Updated: May 13, 2016

Applies To: System Center 2012 SP1 - Orchestrator, System Center 2012 - Orchestrator, System Center 2012 R2 Orchestrator

When you plan a new runbook, you should start with a defined process that you want to automate. This process determines your choice of runbook activities. Specifically, determine the following:

  • When and how often is the runbook going to run?

  • What steps make up the workflow?

  • What activities reflect the steps in my workflow?

  • What type of data is required to begin the workflow?

  • What data are generated from each activity?

  • What results are produced at the end of the workflow?

  • How are the runbook results reported?

Consider the following points as you design your runbook:

  1. Failure and Warning links - It is important to handle all results from an activity. An activity provides a default success string, but does not provide a default failure case. Consider if you should reverse an activity or write the result to a log file.

  2. Replace the default strings - When you look at the workflow in a runbook, the labels should identify what the individual activities are doing. Rename links and activities labels to a descriptive name.

  3. Link colors - Change the color of your links when there is a condition or branch. It is common to use GREEN as success and RED for warning or failed. You should use standard associations, but not use too many colors or you lose their descriptive purpose.
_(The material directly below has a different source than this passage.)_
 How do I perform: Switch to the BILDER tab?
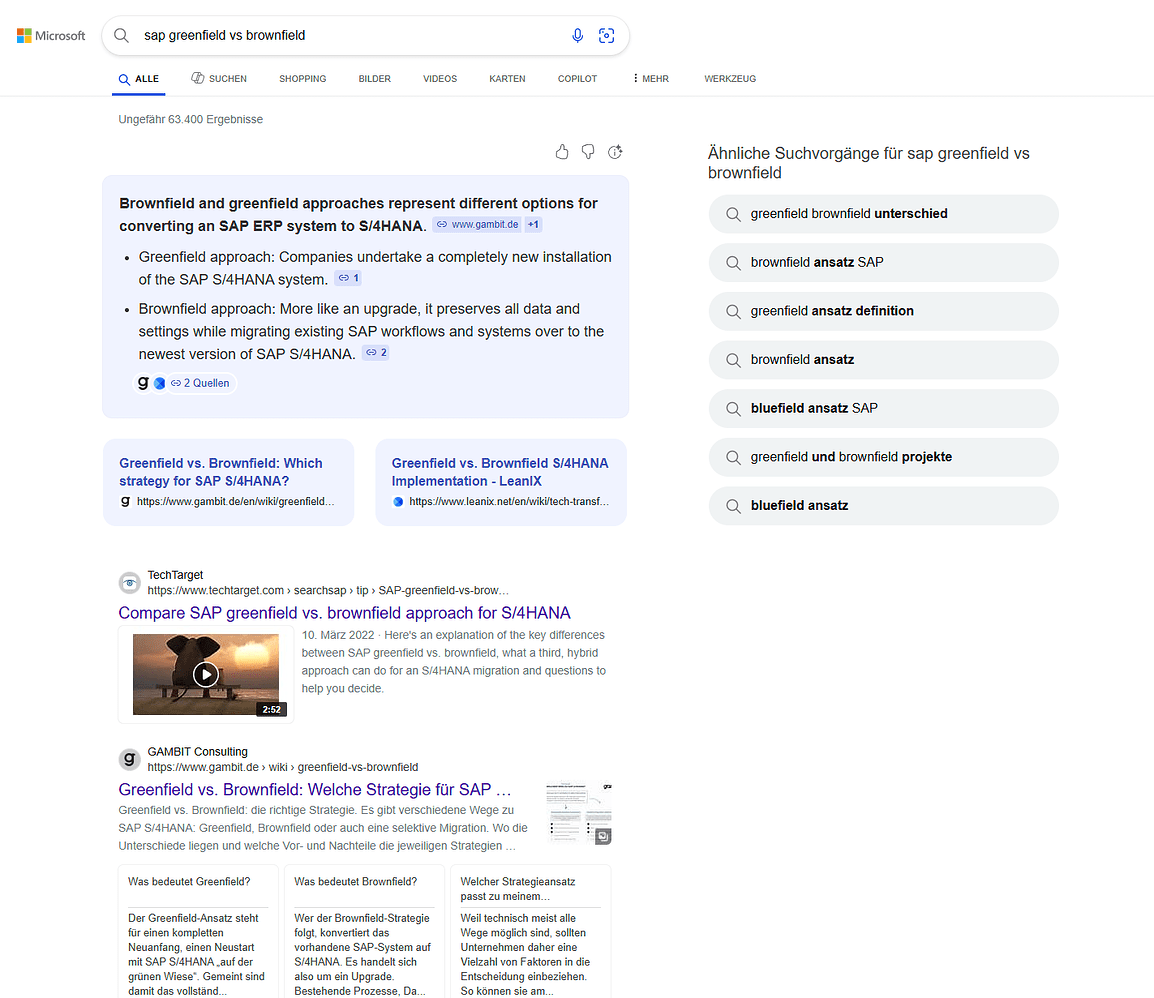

  4. Limit the number of activities per runbook - Too many activities in a single runbook make it difficult to administer and troubleshoot. Consider splitting a runbook into several subtasks and create child runbooks for each of those subtasks. You can invoke the child runbooks from a parent runbook. You can reuse these child runbooks in other workflows.

  5. Runbook logs - By default, logging options are disabled for runbooks. When you enable logging, the data significantly increases the size of your database. As an alternative, you can log to an external system or file.